Green Funerals » Embalming options

Modern crematoriumSimple timber urn

Welcome to the most controversial aspect of green funerals. To begin here is a little context: Embalming is believed to have been first practiced in the Netherlands in the 17th century but is now illegal there (except for the royal family or bodies to be exported). Embalming is extremely rare in Japan (although not illegal) - it's just not the cultural norm. There are over 220 natural burial grounds in the UK where embalming is not permitted.
These examples tell us that the practice is not absolutely necessary. So why do we do it? It became popular in the American civil war so bodies could be returned to their families (transportation was slower than it is now, and there was no refrigeration) for a dignified send off. In New Zealand it evolved as the 'normal thing to do' mainly because there is a high percentage of viewing in this country, and it gives funeral directors peace of mind. Politely put, it removes the likelihood of unfortunate events (and odours) so the funeral director can do their job with confidence in a professional manor.

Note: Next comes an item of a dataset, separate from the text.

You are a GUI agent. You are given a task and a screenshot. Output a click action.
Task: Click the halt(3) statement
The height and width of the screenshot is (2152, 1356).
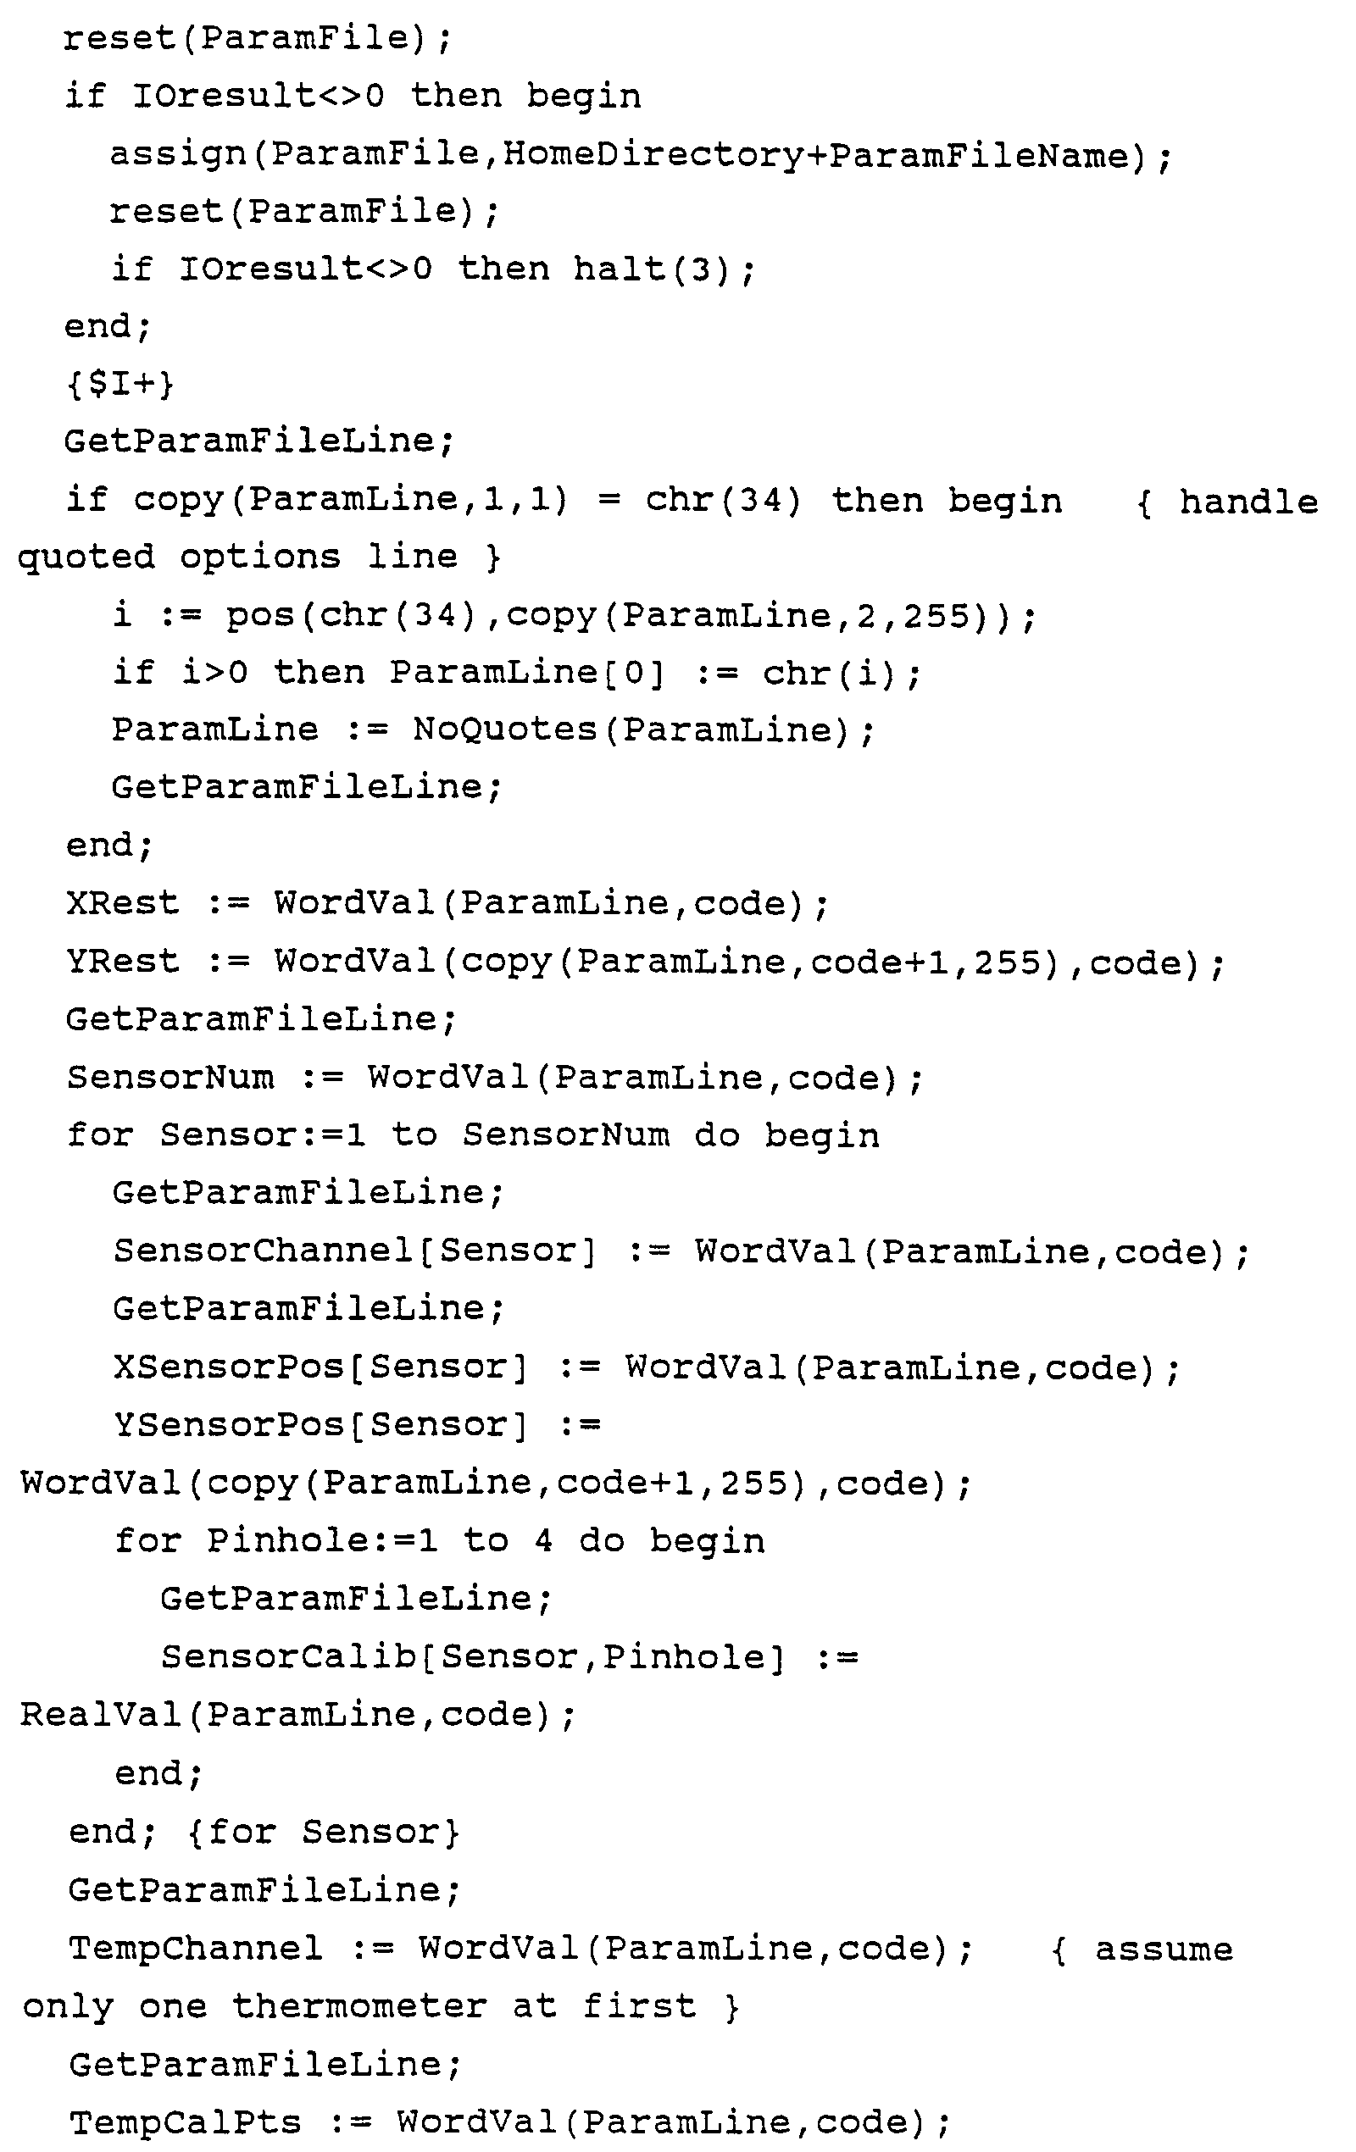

The bottom line is - it's your choice (as long as that choice is appropriate for the circumstances). If the family is OK with a funeral soon after death, refrigeration is usually enough (supplemented with ice packs for viewing at home etc). If the family wants to wait a couple of weeks for Uncle Sven to come home from Sweden, they would have little choice but to embalm. But it doesnt end there. There are now natural embalming options. One New Zealand firm makes fluid that will embalm a body with the toxicity of half a teaspoon of salt. One funeral home in Whakatane tried it and found it so good they changed over completely to this product. The mainstream suppliers are also producing an 'eco' version of their products which are available industry wide. Dont expect a conversation with your funeral director about all this... apart from a couple of natural funeral companies, embalming options will not be offered - you will need to assert your opinion if you want to vary from your funeral directors 'standard practice'.